Aberrations in Oxidative Stress Markers in Amyotrophic Lateral Sclerosis: A Systematic Review and Meta-Analysis

Abstract EN

Oxidative stress has been reported to be involved in the onset and development of amyotrophic lateral sclerosis (ALS).

Data from clinical studies have highlighted increased peripheral blood oxidative stress markers in patients with ALS, but results are inconsistent.

Therefore, we quantitatively pooled data on levels of blood oxidative stress markers in ALS patients from the literature using a meta-analytic technique.

A systematic search was performed on PubMed and Web of Science, and we included studies analyzing blood oxidative stress marker levels in patients with ALS and normal controls.

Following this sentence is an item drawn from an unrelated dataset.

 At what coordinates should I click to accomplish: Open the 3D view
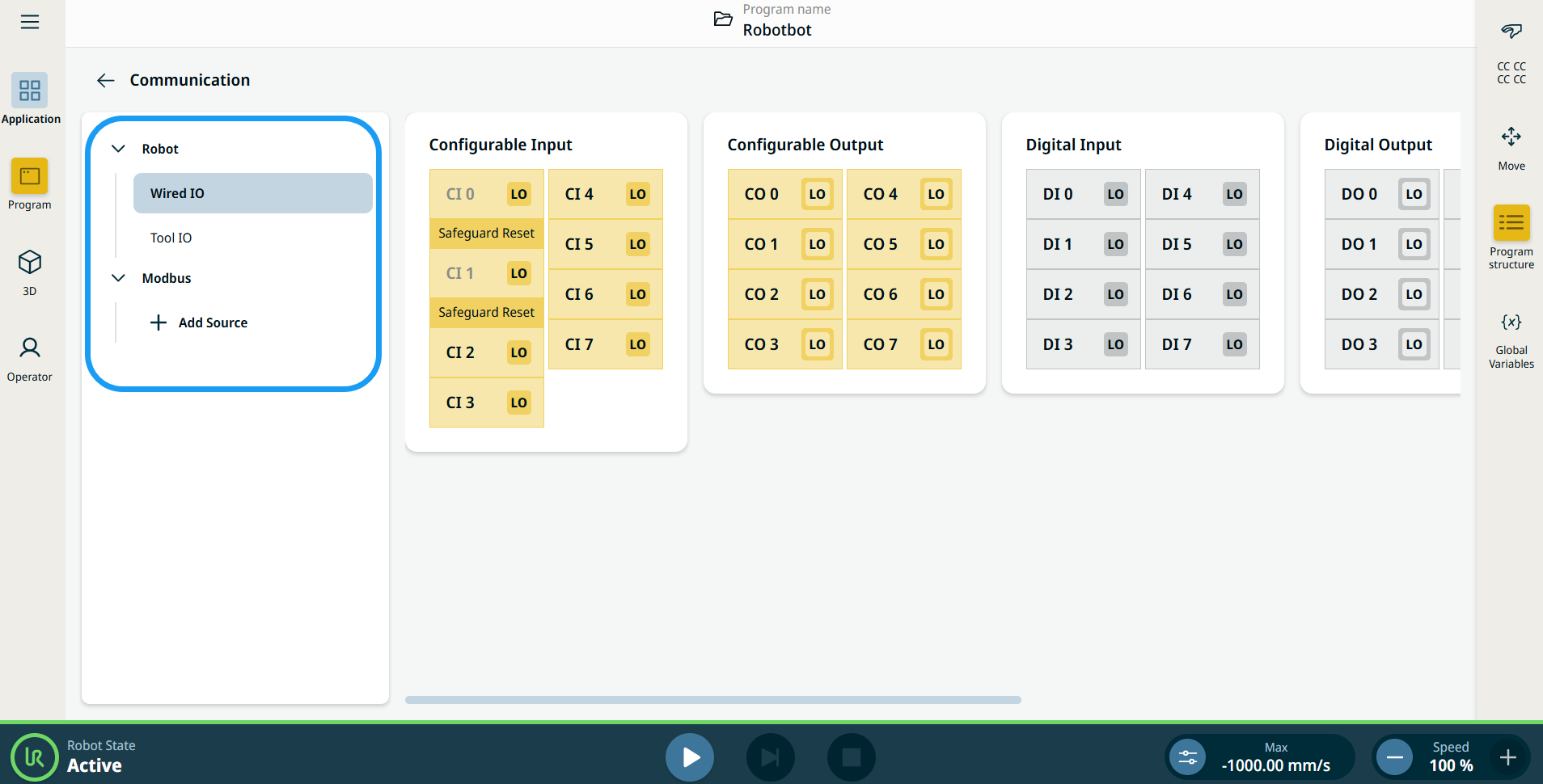tap(30, 272)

We included 41 studies with 4,588 ALS patients and 6,344 control subjects, and 15 oxidative stress marker levels were subjected to random-effects meta-analysis.

The results demonstrated that malondialdehyde (Hedges’ g, 1.168; 95% CI, 0.812 to 1.523; P<0.001), 8-hydroxyguanosine (Hedges’ g, 2.194; 95% CI, 0.554 to 3.835; P=0.009), and Advanced Oxidation Protein Product (Hedges’ g, 0.555; 95% CI, 0.317 to 0.792; P<0.001) levels were significantly increased in patients with ALS when compared with control subjects.

Uric acid (Hedges’ g, -0.798; 95% CI, -1.117 to -0.479; P<0.001) and glutathione (Hedges’ g, -1.636; 95% CI, -3.020 to -0.252; P=0.02) levels were significantly reduced in ALS patients.

In contrast, blood Cu, superoxide dismutase, glutathione peroxidase, ceruloplasmin, triglycerides, total cholesterol, low-density lipoprotein, high-density lipoprotein, coenzyme-Q10, and transferrin levels were not significantly different between cases and controls.

Taken together, our results showed significantly increased blood levels of 8-hydroxyguanosine, malondialdehyde, and Advanced Oxidation Protein Product and decreased glutathione and uric acid levels in the peripheral blood of ALS patients.

This meta-analysis helps to clarify the oxidative stress marker profile in ALS patients, supporting the hypothesis that oxidative stress is a central component underpinning ALS pathogenesis.